Since 2008, the "Explain-OS" learning laboratory has offered pupils the opportunity to carry out scientific experiments in an authentic laboratory with professional equipment and under expert guidance. In one of the 14 different courses, for example, DNA material is amplified using the standard molecular genetic method "polymerase chain reaction" (PCR) and then separated in a gel electrophoresis by applying a voltage field. In further steps, the "genetic fingerprint" of the alleged perpetrator can be determined and convicted as in a good criminal case. The special thing about the learning lab is that the pupils are active themselves and are allowed to carry out every single step of the experiments themselves, thus learning directly and from hand to head.

But not only the pupils benefit from this special insight into practical scientific work, prospective teachers can also use the learning lab to develop and test experiments for their own lessons.

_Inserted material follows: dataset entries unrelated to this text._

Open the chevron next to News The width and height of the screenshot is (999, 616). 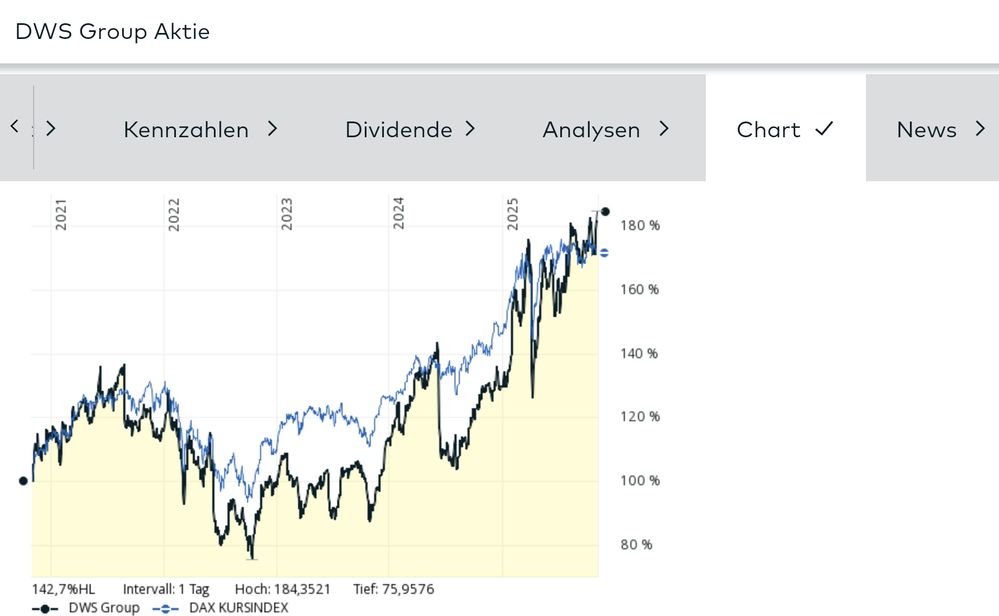click(x=980, y=129)
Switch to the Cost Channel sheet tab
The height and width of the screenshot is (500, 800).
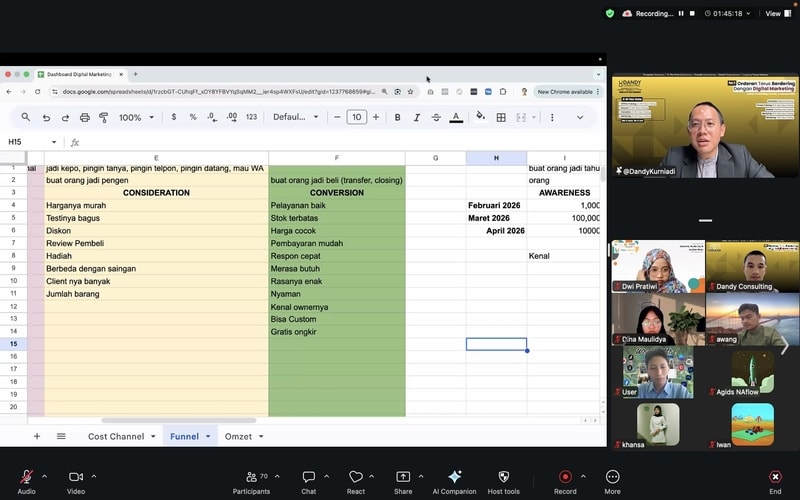[x=116, y=436]
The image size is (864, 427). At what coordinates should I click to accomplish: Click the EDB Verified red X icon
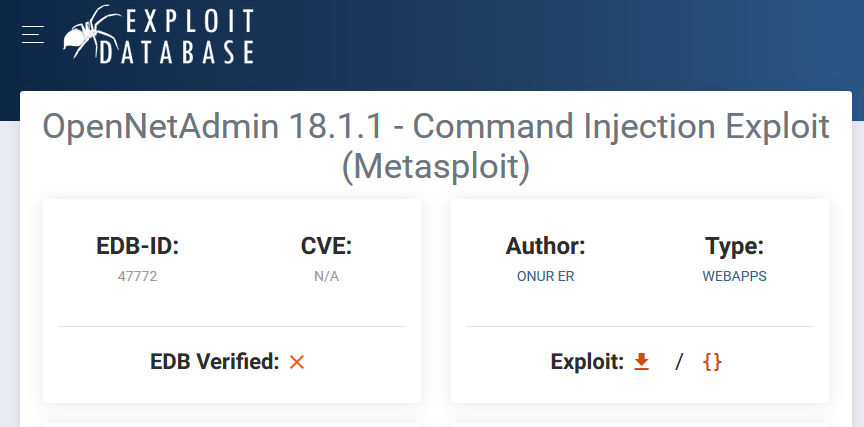[x=297, y=362]
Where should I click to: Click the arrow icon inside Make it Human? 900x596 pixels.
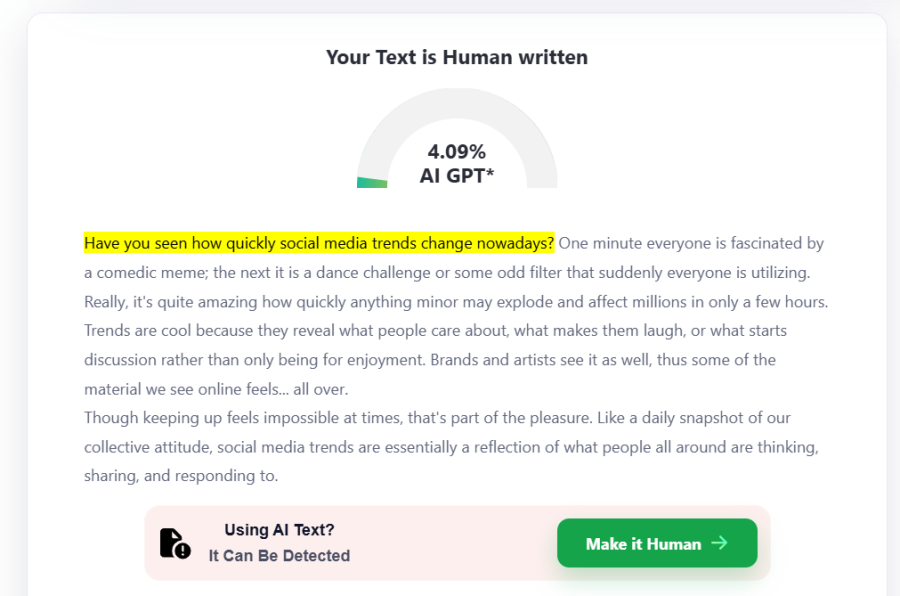(x=719, y=543)
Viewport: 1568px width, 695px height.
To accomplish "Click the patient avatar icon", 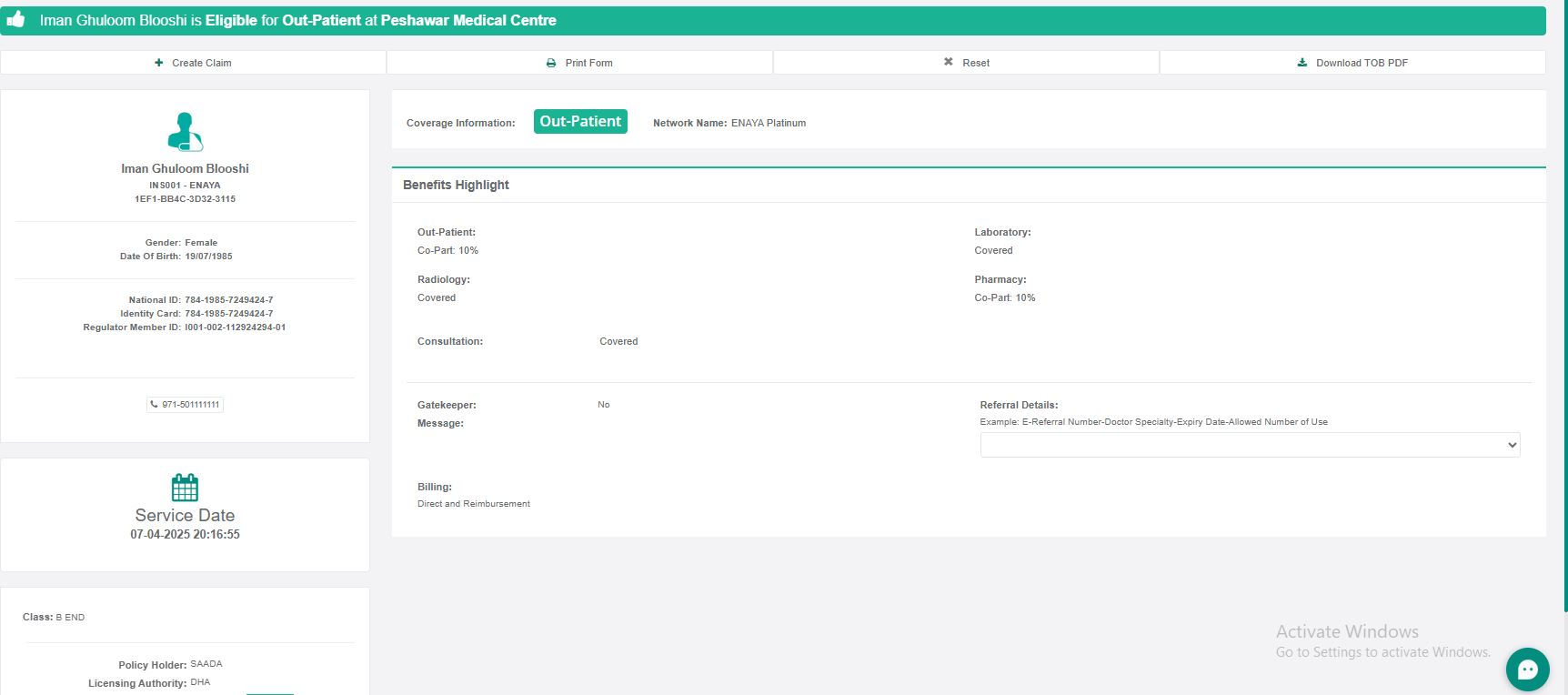I will point(185,132).

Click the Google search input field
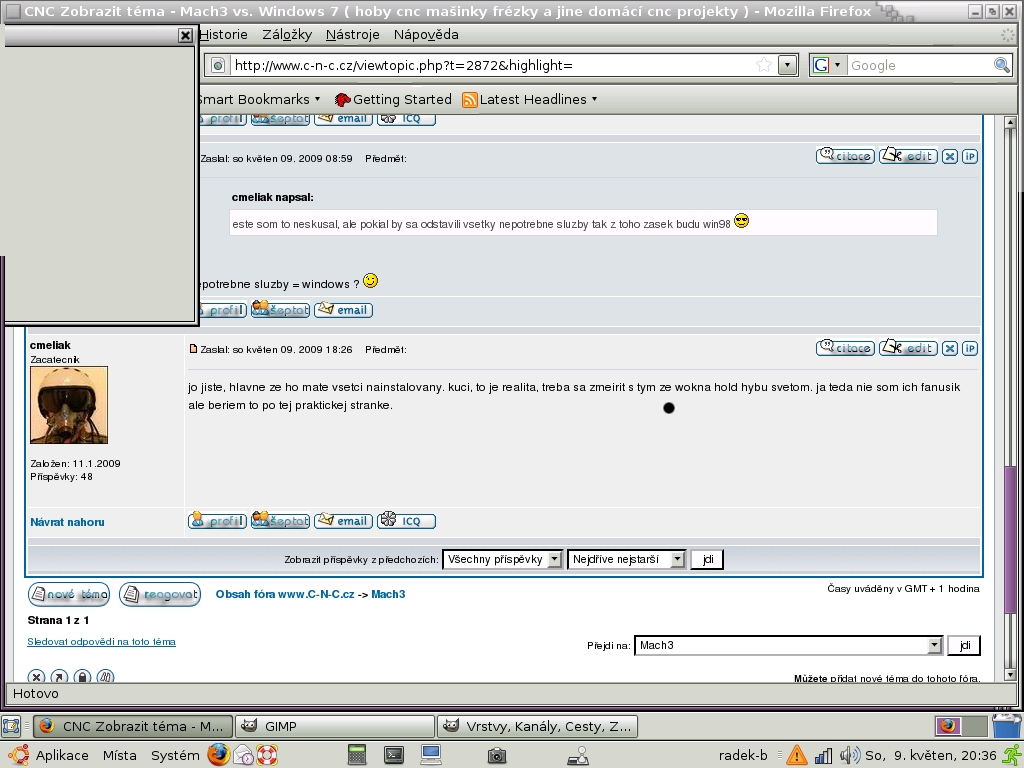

This brings modern, practical teaching into schools and prospective teachers can gain important experience in advance. As conventional classrooms often do not have the equipment of a laboratory, many teachers make use of the wide range of courses offered by "Explain-OS".

Over the past 16 years, the scientific director of Explain-OS, PD Dr. Knut Jahreis, has been able to get many school classes and courses interested in biology, many of them in the long term. "Sometimes we see each other again," Jahreis is happy to tell us, "our 10,000th visitor to the learning lab, who was awarded the prize in 2017, returned to study biology after graduating from high school and has since moved on to her Master's degree." Just like Benjamin, the newly designated 15,000th student, she was also presented with a copy of the standard biology textbook "Campbell".